● PROBLEM TO WORK ON
Your answer must be the line holding "Instruction: Click the" followed by every later line through the end of the entries, exactly as written.

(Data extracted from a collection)
☆ ☆ ☆ ☆ ☆ ☆ ☆
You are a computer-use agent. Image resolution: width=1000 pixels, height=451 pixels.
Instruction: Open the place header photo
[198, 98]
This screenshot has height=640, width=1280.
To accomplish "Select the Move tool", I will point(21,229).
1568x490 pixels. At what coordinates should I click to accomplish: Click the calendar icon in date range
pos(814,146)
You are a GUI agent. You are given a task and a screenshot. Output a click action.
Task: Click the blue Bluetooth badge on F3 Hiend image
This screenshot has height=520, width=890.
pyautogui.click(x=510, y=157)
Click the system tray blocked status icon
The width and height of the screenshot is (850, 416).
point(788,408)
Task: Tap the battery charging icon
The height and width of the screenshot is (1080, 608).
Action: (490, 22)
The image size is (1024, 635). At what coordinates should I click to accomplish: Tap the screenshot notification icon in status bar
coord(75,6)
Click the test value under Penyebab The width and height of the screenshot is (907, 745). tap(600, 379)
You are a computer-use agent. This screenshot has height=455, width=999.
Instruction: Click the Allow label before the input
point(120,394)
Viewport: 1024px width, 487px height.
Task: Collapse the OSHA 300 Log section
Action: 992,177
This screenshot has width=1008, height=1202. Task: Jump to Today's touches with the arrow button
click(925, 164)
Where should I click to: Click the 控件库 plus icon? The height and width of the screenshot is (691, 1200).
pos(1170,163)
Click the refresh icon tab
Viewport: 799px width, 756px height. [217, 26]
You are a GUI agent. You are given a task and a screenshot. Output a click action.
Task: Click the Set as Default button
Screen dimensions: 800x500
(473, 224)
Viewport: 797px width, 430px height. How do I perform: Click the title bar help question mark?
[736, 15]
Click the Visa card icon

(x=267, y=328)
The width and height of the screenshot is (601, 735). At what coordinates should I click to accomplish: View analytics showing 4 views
☆ ☆ ☆ ☆ ☆ ☆ ☆
● RESPONSE BELOW
Instruction: Click the Allow label before the input
point(120,394)
Viewport: 1024px width, 487px height.
Task: Collapse the OSHA 300 Log section
Action: 992,177
This screenshot has width=1008, height=1202. Task: Jump to Today's touches with the arrow button
click(925, 164)
Where should I click to: Click the 控件库 plus icon? The height and width of the screenshot is (691, 1200).
pos(1170,163)
Click the refresh icon tab
Viewport: 799px width, 756px height. [217, 26]
You are a GUI agent. You are given a task and a screenshot. Output a click action.
Task: Click the Set as Default button
Screen dimensions: 800x500
(473, 224)
Viewport: 797px width, 430px height. How do I perform: Click the title bar help question mark?
[736, 15]
Click the Visa card icon

(x=267, y=328)
The width and height of the screenshot is (601, 735). At what coordinates should I click to accomplish: View analytics showing 4 views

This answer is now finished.